In my own experience I think nothing is more debilitating and stressful than long term sleep problems. As a mother of two young children I have gone through two periods of time where I either wasn’t getting enough sleep, or it was poor quality. One of these periods lasted 10 months and I really felt as though I was losing my mind. I became obsessed with sleep. Every morning I would work out how many hours I’d had, think about how I could squeeze in a nap during the day, worry about the night ahead. It affected my moods, family life, social life and relationships.
I started receiving regular kinesiology treatments during this time … thank god! Otherwise I’m not sure how I would have coped. The funny thing is that I never actually got balanced around the lack of sleep itself, but the kinesiology sessions helped me sleep better and the kinesiologist coached me to look after and support myself during this challenging time.
I’m always amazed to hear my clients talk about how our kinesiology sessions have helped improve their sleep when we we’re not actually working on sleep issues during their sessions! I guess it is a bonus side effect of getting a kinesiology balance.
Aside from kinesiology, there are some common sense measures you can put in place to help you have a good night sleep:
- Turn off phones, iPads, iPhones, computers and even the TV 30 minutes before you go to bed.
- Aim to go to bed by 10 p.m. and try to do this every day. Did you know each hour of sleep you get before 12 a.m. is equal to 2 hours of sleep after 12 a.m?
- Avoid caffeine after 3p.m. Caffeine includes tea, coffee, cola and energy drinks.
- Avoid alcohol, if possible, six hours before bed. Alcohol actually interferes with normal sleep patterns by disrupting neurotransmitters (nerve chemicals) in the brain that control or regulate sleep.
- If possible, aim to have dinner before 7 p.m. If you eat dinner after 7p.m. watch your portion sizes.
- Don’t exercise 30 minutes before going to bed (this excludes sex). Include a more relaxed form of exercise into your routine – yoga or tai chi.
- Try meditating before settling down for the evening.
Some further considerations if your sleep problem is long-term:
- If you are regularly waking around 2-3 a.m. this could be a sign your liver is working overtime. This is the time when your liver regenerates and it needs glycogen. Adrenaline causes your cells to use up glycogen. So if you’re regularly stressed, your body may not have enough glycogen for the liver to regenerate. Alcohol, caffeine and medications need to be broken down or detoxified by the liver so keep that in mind.
- If you often have unsettled sleep, regularly waking, and it is not due to children, it could be something in your diet. The first culprit I always think of is gluten.
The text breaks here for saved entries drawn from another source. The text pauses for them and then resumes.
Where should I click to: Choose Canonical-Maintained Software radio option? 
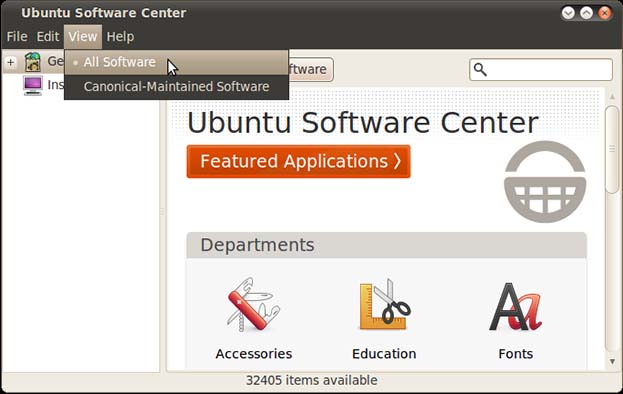pos(176,87)
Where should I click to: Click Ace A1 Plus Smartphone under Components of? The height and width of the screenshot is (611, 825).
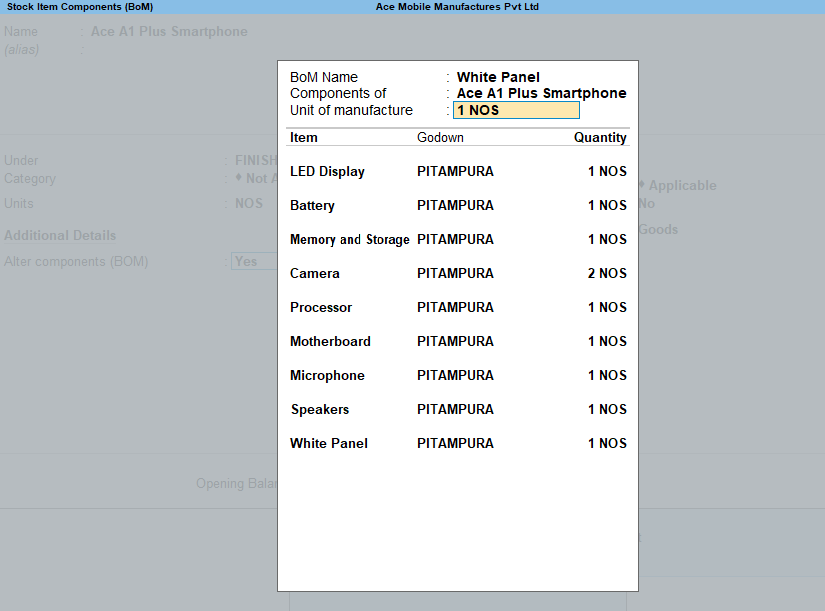[541, 94]
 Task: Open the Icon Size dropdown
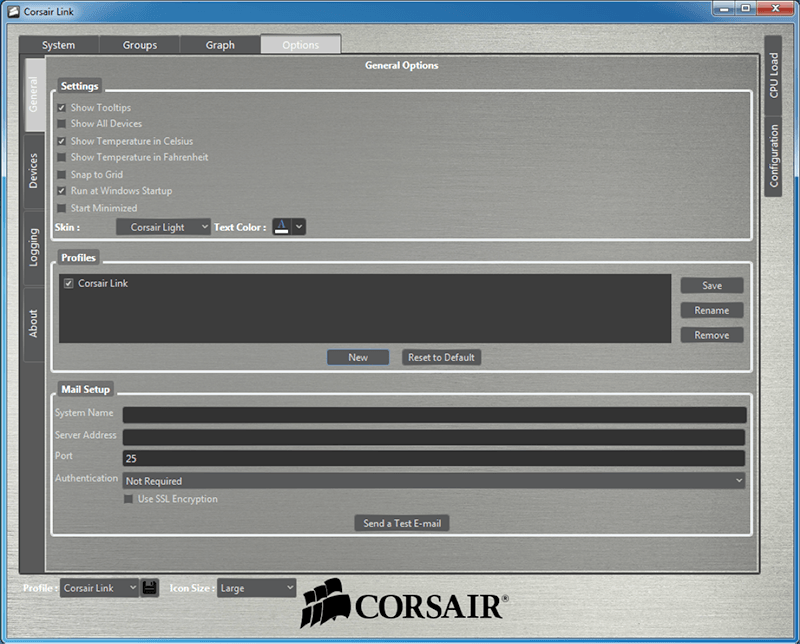coord(256,588)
- You could consider supplementing with calcium and magnesium. Consider GNLD’s “Cal-Mag”
- See a good naturopath or herbalist to get herbs prescribed. The type of herbs will depend on the cause of your sleep problems. Some good generic herbs to help with sleep include Lemon balm (Melissa officinalis), Chamomile (Matricaria recutita), and Valerian root (Valerian officinalis).
Most people have experienced insomnia or sleeplessness at one time or another in their lives. But if you have had long term problems then don’t suffer in silence. Go see a kinesiologist.